What is being asked
The records that follow should be returned exactly, pictures excluded.

Dataset entries:

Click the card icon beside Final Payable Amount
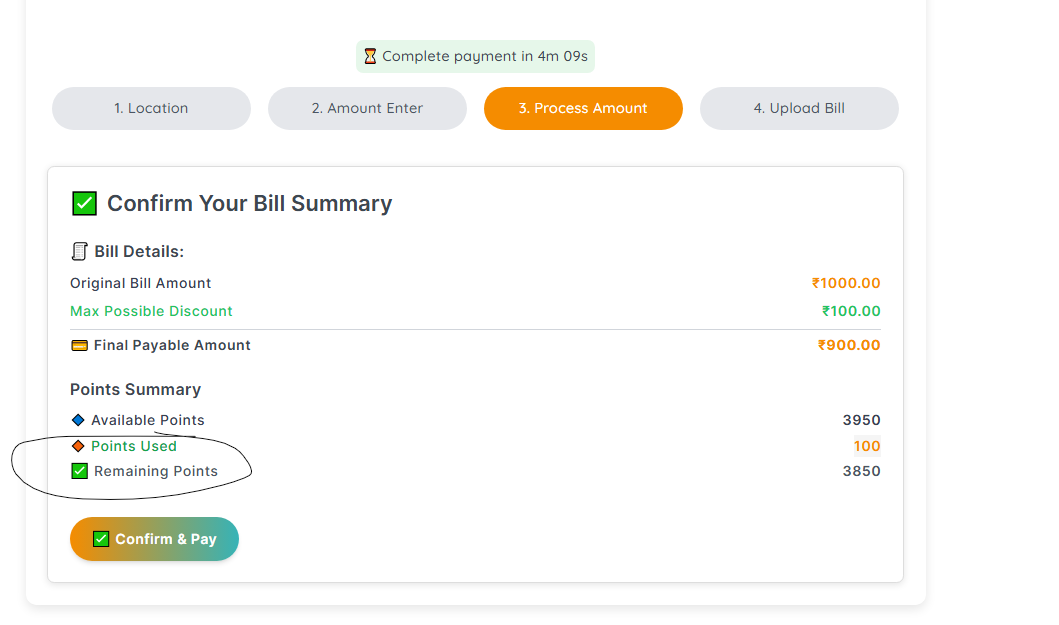point(80,346)
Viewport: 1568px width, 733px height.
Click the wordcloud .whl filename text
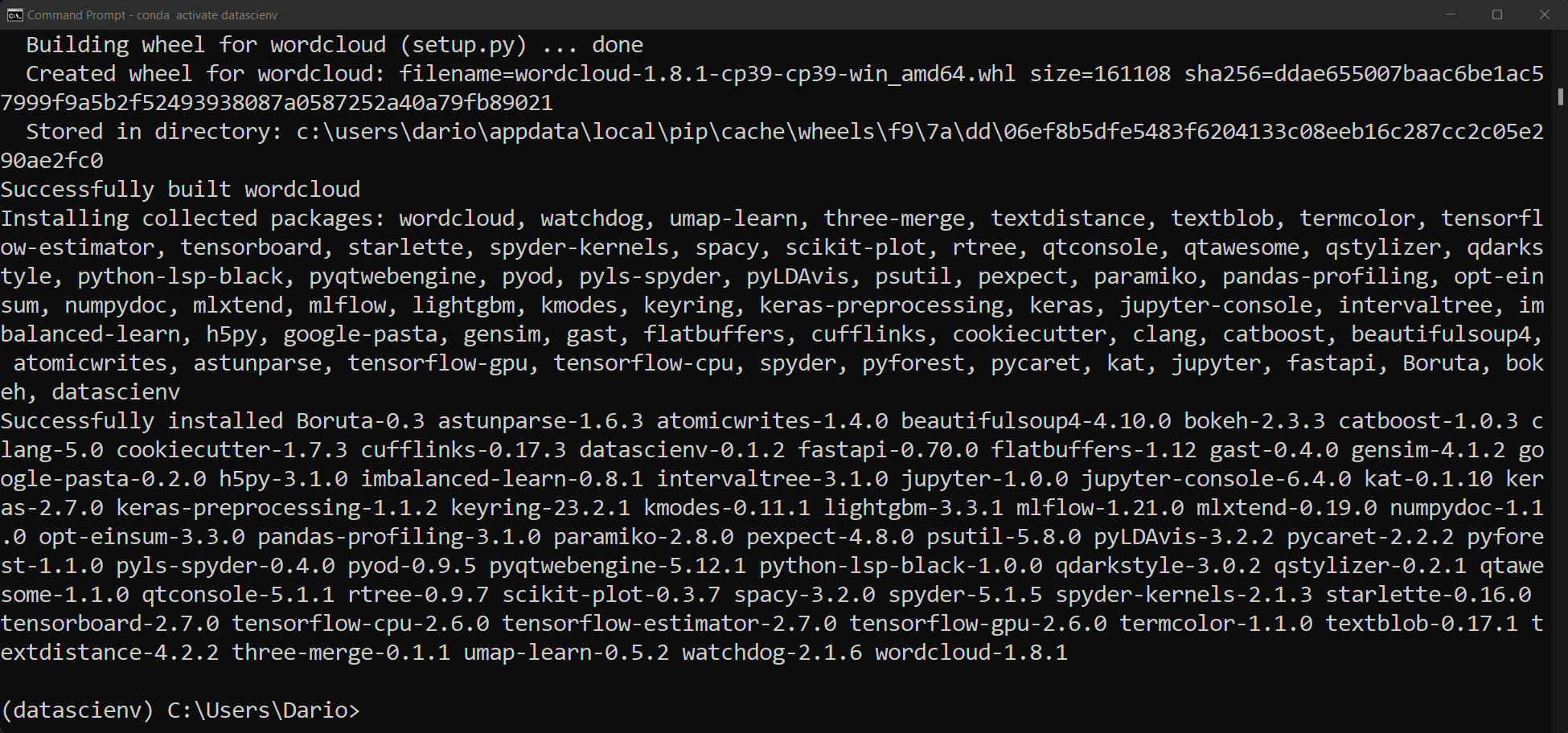coord(708,74)
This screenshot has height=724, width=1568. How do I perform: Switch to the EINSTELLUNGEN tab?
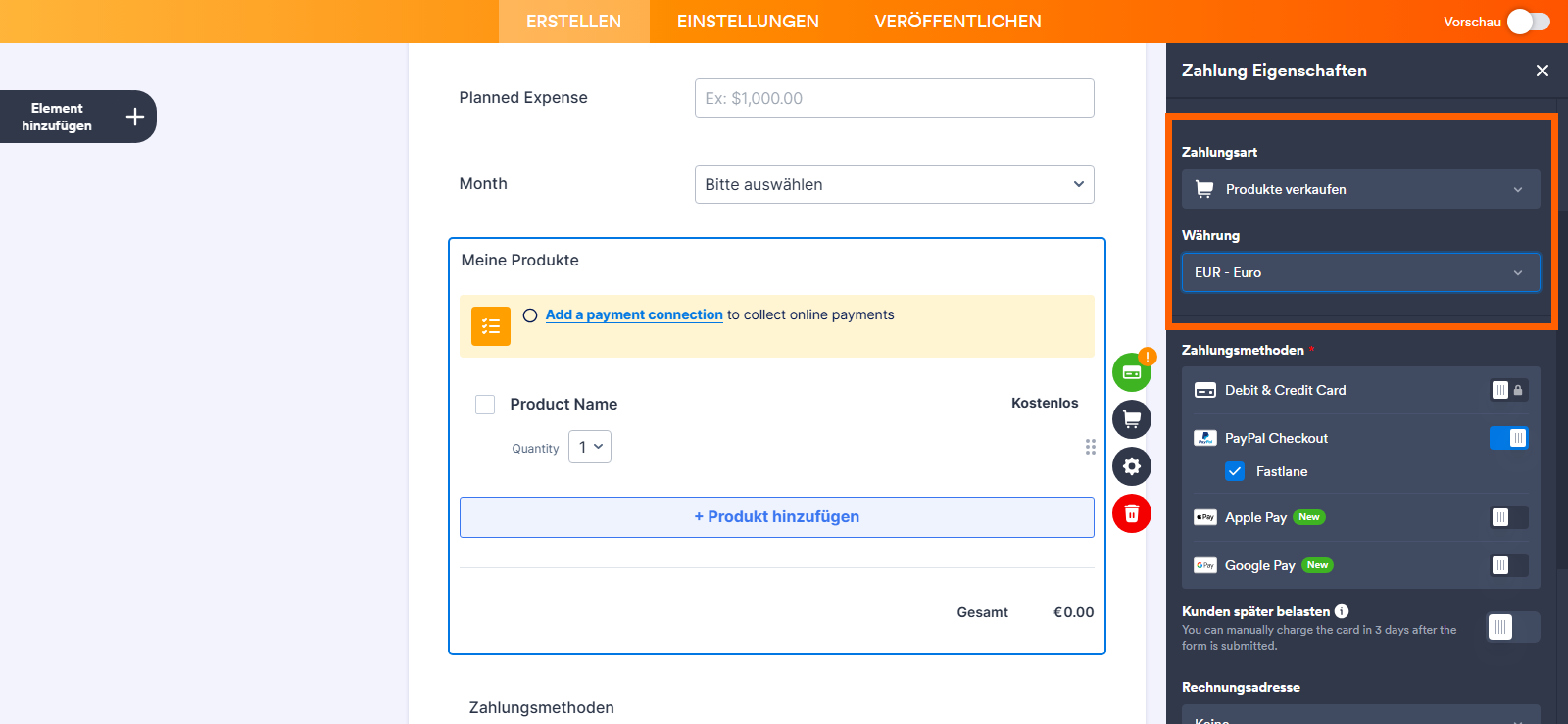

Task answer
Click the card icon beside Final Payable Amount
point(80,346)
Viewport: 1568px width, 733px height.
Click the wordcloud .whl filename text
coord(708,74)
This screenshot has height=724, width=1568. How do I perform: Switch to the EINSTELLUNGEN tab?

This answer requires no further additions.